# tie out line, tracking lines, flat leather collar



## clearcreekranch (Mar 18, 2010)

Ok, I need to get a tie out line, a couple of tracking lines, and a flat leather collar for protection.

tie out line for long down and protection-how long and how wide?

tracking lines-how long and how wide?

flat leather collar for protection-how wide?

I don't want to buy the wrong things; I did not get a chance to ask specifics on these items. The collars did look about 2" and I was wondering if an 1 1/2 would still be OK?

Thanks.:help:


----------



## wolfstraum (May 2, 2003)

Normal agitation collars are 2 inches - I have some that are tapered to 1.5 inches and are much much easier to buckle!

Tie out line/long line/agitation line - I like 15 to 20 feet long - you really do NOT need a 33 foot long tracking line until you are much further along in training - I hardly ever use the full length tracking line....just the really versatile long line above...

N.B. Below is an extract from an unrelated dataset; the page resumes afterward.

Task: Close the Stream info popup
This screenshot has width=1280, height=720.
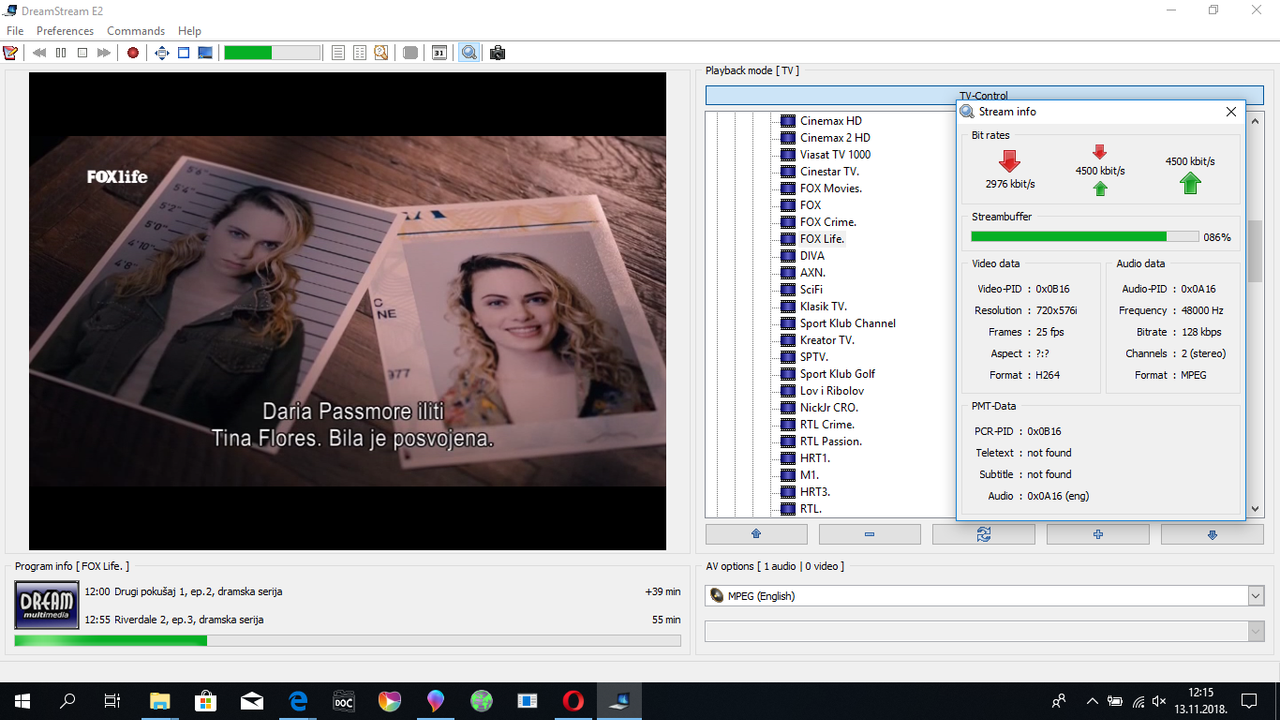Action: [x=1231, y=112]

Flat nylon causes burns - I highly recommend AGAINST it....though it is cheap and readily availble. I have - and sell - beeta. This is a synthetic - easy easy care, nice looking black generally...Depending on what you like - 1/2 or 5/8 inch seem to be the most popular widths.

If you want Amish made stuff - PM me....I can get them for you...

Lee


----------



## justde (Oct 4, 2000)

I go to fleet farm and buy bulk line and snaps and make my own verious length lines for different purposes - tabs, short leash, 20 ft. line, tracking line. I try to avoid handles, afraid of them getting caught on feet and tearing ACL... club member had this happen.


----------